Written instruction 1 =
Based on the lecture about New Testament textual problems, say whether each statement agrees with it. Answer yes or no for each, and quote the exact words that decide it.
(a) The "moved with compassion" reading of Mark 1:41 is found in the early Western manuscripts.
(b) Someone has written a dissertation on which word is correct in Mark 1:41.
(c) New evidence on Mark 1:41 has been uncovered in the last ten to fifteen years.
Written instruction 2 = In the lecture about New Testament textual problems, which passage is the third one listed for study?
Written instruction 3 = Extend the lecture on New Testament textual problems, picking up right after its last sentence.

— Start Document extract —

Dr. Daniel Wallace is one of the world's leading textual critics. His ministry, the Center for the Study of New Testament Manuscripts (CSNTM.org) is currently the most prolific organization for discovering, photographing, and cataloging ancient Greek manuscripts of the New Testament. In this class, he discusses the issues of textual variants, how ancient manuscripts were made, the types of errors that we can see in the manuscripts, the issue of the Textus Receptus and its role in the King James translation of the Bible, the historic work of Westcott and Hort, and ends with discussions of the most famous textual problems.

Dr. Wallace gives a three hour summary of this class in our Academy program. The first of the lectures is here.

Please visit Dr. Wallace's ministry, Center for the Study of New Testament Manuscripts and support them financially. 

Thank you to our friends at Credo House for sharing this class with us. You can purchase their workbook or the DVDs for the class from them.

Downloads

 

A. Four Famous Textual Problems 

We are beginning a new session in this lecture as we look at some special problems of the text from four different passages. First will be Mark 1:41 that talks about whether Jesus was angry when he healed the leper or whether he was compassionate. Then John 5:3b-4 in which we read about the angel of the Lord that stirred up the waters so that the first person who got into the Pool of Bethesda was healed. We want to see whether those verses are authentic or not. The third set of verses is 1st Timothy 3:16 where it either says that he was revealed or God was revealed. In both instances, it is clearly speaking about Jesus but one of them is an explicit affirmation of the deity of Christ while the other one probably an implicit one. Finally, in John 1:18 along with 1st Timothy 3:16 together where John 1:18 speaks of the unique son or the unique one himself God. This is the final text we will be looking at and making some comparisons.

1. Mark 1:41 

Now a leper came to him and fell to his knees, asking for help. If you are willing, you can make me clean, he said. So, Jesus responds and in reading this, this is found in the vast majority of manuscripts including the Alexandrian and Byzantine but not in the early Western manuscripts. Moved with compassion, Jesus stretched out his hand and touched him saying that he was willing and healed him. Reading number two, a distinctively Western reading says, becoming indignant, Jesus stretched out his hand and touch him saying, I am willing, ‘be clean’. That is the difference between the two. Now, Mark 1:41 have received a great deal of air time in the last ten to fifteen years in scholarly circles. There hasn’t been any new evidence uncovered but instead there has been a lot of argument and debate over this. Just to show you how serious these things are; scholars don’t look at this stuff capriciously. There have been whole dissertations on some of these textual problems. There was a dissertation on which word was correct in Mark 1:41. Can you imagine writing three hundred pages on that? So, the scholars take this very seriously.

a. Internal Evidence and Transcriptional Probability 

We will start with the internal evidence and with that we start with the transcriptional probability. Is there a possibility of an unintentional error in the Majuscule letters where both the ends of the words where the ‘istice’ is similar but frankly is the ending of a standard passive participle from a particular Greek verb set? I don’t think that it is particularly likely a scribe would confuse one of these for the other, especially in a context like this. Jesus is doing the healing and some scribe who misreads this and decides to make Jesus angry. There are so many other possibilities of where that scribe could have gone; but to say accidently, I’m going to read compassion as though it means anger when you have a lot more text of being compassionate as opposed to being angry.

— End Document extract —
— Start Dataset content —

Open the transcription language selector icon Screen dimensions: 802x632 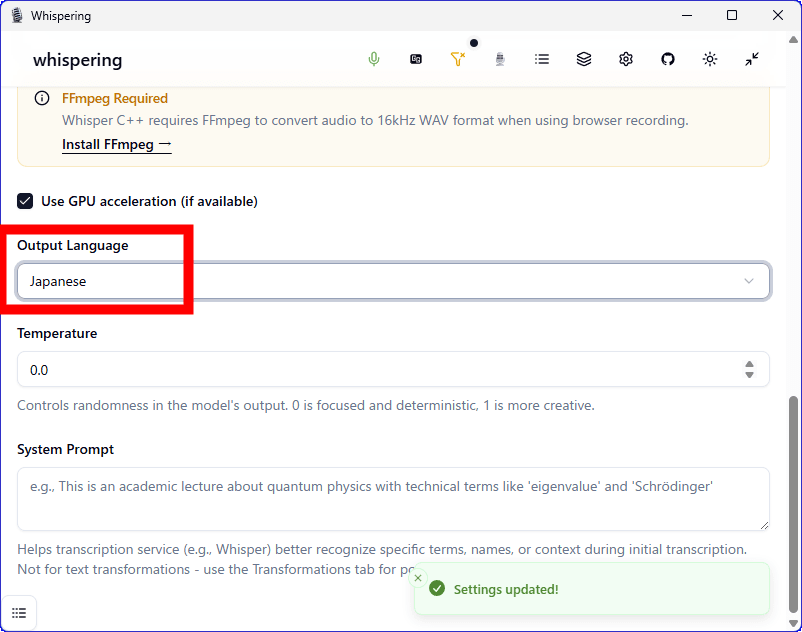coord(416,59)
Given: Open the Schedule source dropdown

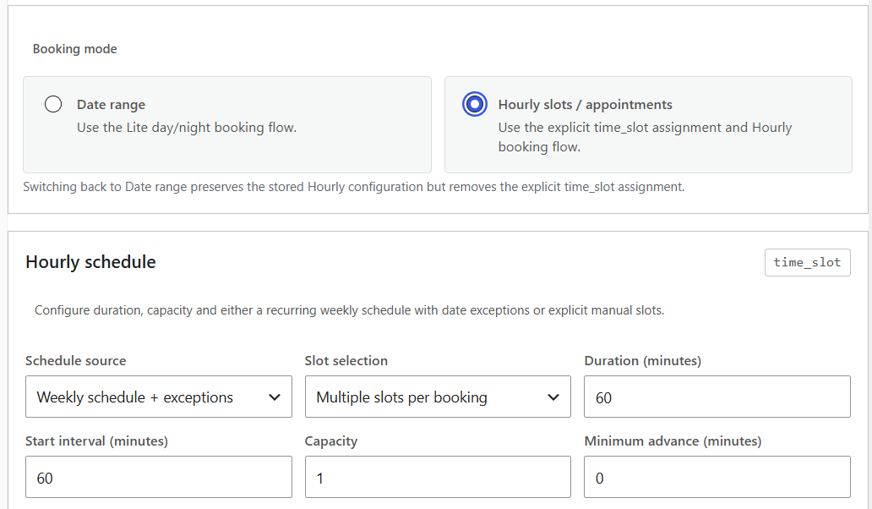Looking at the screenshot, I should (158, 397).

— End Dataset content —

Expected output 1 =
(a) No: "but not in the early Western manuscripts."
(b) Yes: "There was a dissertation on which word was correct in Mark 1:41."
(c) No: "There hasn’t been any new evidence uncovered"

Expected output 2 = 1st Timothy 3:16

Expected output 3 =
So the ending isn’t enough to argue for an unintentional error. What about an intentional change? The harder reading clearly is ‘becoming indignant or getting angry.’ We will look closer at the harder reading here. We are going to actually look at synoptic parallels in regards to this and also Matthew 24:36. I am going to treat these in a way that most scholars view the Gospels assuming that Mark was written first and Matthew and Luke borrowed from Mark. This will involve looking at the transcriptional probability and thinking about the harder reading. Mark was the first Gospel used by Matthew and Luke which is largely a consensus among most New Testament scholars although there are some scholars who disagree with this.

What is interesting here; in the synoptic parallels, both Matthew and Luke have this same periscope, this same story. However, neither one of them say that Jesus got angry which is to be expected. Matthew and Luke don’t like having a picture of Jesus which Mark portrayed at times. More importantly, neither one of them says that Jesus is compassionate. So, how is this possible? When Mark says that Jesus is compassionate, Matthew and Luke say that Jesus is compassionate. When Marks says that Jesus is angry, Matthew and Luke say nothing. This is the pattern that we see. So what does that tell us Mark had here? The transcriptional evidence suggests that Mark actually wrote that Jesus was angry. Matthew and Luke are prone to soften Mark’s words of Jesus, especially by deleting them or changing them at times as well. And yet, what is really significant, even though they do that, in terms of historicity they are telling us the truth about Jesus but they are packaging it in such a way that doesn’t tell us everything that Mark is going to lay out. Part of the reason for this has to do with what Mark’s purpose is as opposed to what Matthew’s purpose is in particular. Six hundred of the six hundred sixty verses in Mark’s Gospel are found in Matthew. So Matthew has cannibalized it extensively. Mark’s Gospel is meant to be a dialogical Gospel. He is trying to get the reader to get engaged in thinking about who Jesus is and to come to have ownership over Jesus; that is coming to be one who is close communion with Jesus as a Christ-follower by thinking through the issues and thinking through how people are going to speak about Jesus in their own community. He doesn’t go against anything. Matthew isn’t a dialogical Gospel but instead a pedagogical Gospel. He is trying to teach people.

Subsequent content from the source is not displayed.